断罪イベントなのです。ある意味。
思わず手に持っていた本が滑り落ちた。
「シルク…貴方本気で言ってるの…?」
「姉さん、僕は本気だよ。当然公爵家の権力なんて使えやしないよ?もう…終わりだよ姉さん…」
「嘘よ…いつだって貴方はわたくしの味方だったでしょう?!」
必死で詰め寄るが、その手を外され首を振られた。
「僕だって、いつまでも姉さんの言うことを素直に聞いてる子供じゃないんだ!」
「嫌よ!わたくしは嫌ですわ!!そんなの認められませんわ!!」
シルクから離れ、髪を振り乱し涙を浮かべ膝をつく。
「もう…茶番は終わりにしてくれよ…ユリエル姉さん…」
「…うん。そうね。そろそろやめましょう。
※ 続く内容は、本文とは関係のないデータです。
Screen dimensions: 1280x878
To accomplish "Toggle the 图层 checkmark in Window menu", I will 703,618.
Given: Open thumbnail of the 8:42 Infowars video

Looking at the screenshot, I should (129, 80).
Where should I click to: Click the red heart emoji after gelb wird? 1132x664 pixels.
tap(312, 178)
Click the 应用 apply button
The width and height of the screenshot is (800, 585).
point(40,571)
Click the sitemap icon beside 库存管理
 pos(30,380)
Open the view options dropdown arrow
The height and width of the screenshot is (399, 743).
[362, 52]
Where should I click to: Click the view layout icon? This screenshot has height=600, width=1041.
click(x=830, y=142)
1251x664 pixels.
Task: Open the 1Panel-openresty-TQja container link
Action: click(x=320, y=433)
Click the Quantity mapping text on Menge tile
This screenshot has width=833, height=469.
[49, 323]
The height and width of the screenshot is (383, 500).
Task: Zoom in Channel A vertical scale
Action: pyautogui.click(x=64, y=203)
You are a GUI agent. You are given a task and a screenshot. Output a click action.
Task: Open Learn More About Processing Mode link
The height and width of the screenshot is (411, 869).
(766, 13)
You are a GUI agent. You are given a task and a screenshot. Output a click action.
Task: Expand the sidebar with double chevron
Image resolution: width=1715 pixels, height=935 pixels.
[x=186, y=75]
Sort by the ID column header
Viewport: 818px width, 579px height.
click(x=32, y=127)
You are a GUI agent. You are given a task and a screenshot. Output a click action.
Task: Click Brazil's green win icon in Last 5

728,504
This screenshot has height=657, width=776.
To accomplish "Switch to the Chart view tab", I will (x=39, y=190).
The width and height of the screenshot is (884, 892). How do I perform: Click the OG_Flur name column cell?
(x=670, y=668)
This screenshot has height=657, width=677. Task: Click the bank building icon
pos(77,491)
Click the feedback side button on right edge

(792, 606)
思いの外シルクが乗ってくれたから、未来のシミュレーションができた気もするけど、その時はこんな取り乱さずにするわね」
「なんの話かわからないけど、姉さんの役に立てたならよかったよ…」
わたしのノリに乗ってくれたのに、遠い目するのはやめて欲しい。
わたしの自室なので、端に控えた侍女のアナが「シルクさまお疲れ様です」とか疲れた顔して言うのもやめて。わたしが困った子みたいじゃない。
「よいしょっと…荷物落としたけど、割れ物じゃないし良かったわ。え?でも言ってたのはホントなのね…嘘だって言ってよっ!!」
「ごめん姉さん。2回目はちょっと…。えーっとなんの話だっけ?そうそうさっき学校で言ってたロイさんの弟さん達だけど、まだ暫くは来れないって話だね。仕方ないよ。掲示板、姉さんも見たでしょう?」
掲示板…ってあのモーゼ事件の事か…。思い出すだけでちょっとトラウマになりそうだけど、なんとか冷静を保って話を続ける。
「あぁ、あの来月にある『高等部学園魔力祭』ってやつね。希望者だけだし、まだ魔力の授業のない一年生は不参加じゃないの?」
「いや、僕らは中等部である程度は習っているからね。ロイさんは特に魔力も多いし出るよ。正直それなりに怪我する確率も高いし、結局出るのは騎士や王家に仕える家系の人とか…人数は少ないけど、腕に自信のある人が出るから学園のイベントで一番盛り上がるよ。魔術とは言いながら、魔法さえ織り込んであれば、剣とかの武器も使用出来るし、勿論力業使うのも有りだよ」
「つまりはどこかの天下一な武道会なのかしら…?」
「どこの天下なの?しかも強いて言えば魔道会じゃない?」
「…うん。そうね」
ハッ!!でも、もしかしたら誰かの手から破〜って出るかしら?
この世界魔力あるし、出るかも!?出るかも!!?
太陽みたいな光で目眩しとか!?
指先からビーム!みたいなやつとか!?
「なんかウキウキしてきたわ!」
「姉さんが楽しそうだと嫌な予感しかしないのはなんでだろう」
「赤いジャージか青いジャージ着て踊る?」
「なんでなの?」
くっ…!惜しい!
なんてアホなことはさて置いて、つまりはロイさんは魔力祭に向けて動くので、弟さん達を連れてくる暇が無いから、暫くお預けってことらしい。
悲しいけど、とてもとても悲しいけど、町に行く許可もまだ得てないし、プレゼントも買えないし、準備もできないから、仕方ないからもう少し我慢しよう。
いやどうしたってロイさんが無理と言われれば、そりゃ王家のお家に勝手に遊びに行くわけにも行かないしね。分別ある大人なので我慢しますよ。誰かカフィを連れてきてーーーーーーーーーーーーー!!!
「あ…あの…姉さん?」
気がつけば出て行こうとしてたシルクを後ろから抱きしめてた。
「はっっ!!癒しを義弟に無意識に求めてしまったわ!!シルクもうホント大きくなって。しかしまた背が伸びたんじゃない?もうこのままいくと10年後には3メートル超えちゃうわね」
「「…はぁ」」
シルクだけじゃなく、アナまで溜め息ついたわ!!
往年の親戚の叔父さんギャグが伝わらない悲しみ!!
そういえばそのギャグわたしは好きだったけど、一回笑ったら毎年おんなじ事言うから、思春期の息子が「マジでウザい」って言ってたわね!おじさんの繰り返しの恒例コミュニケーションは若者にも付き合ってあげて欲しい。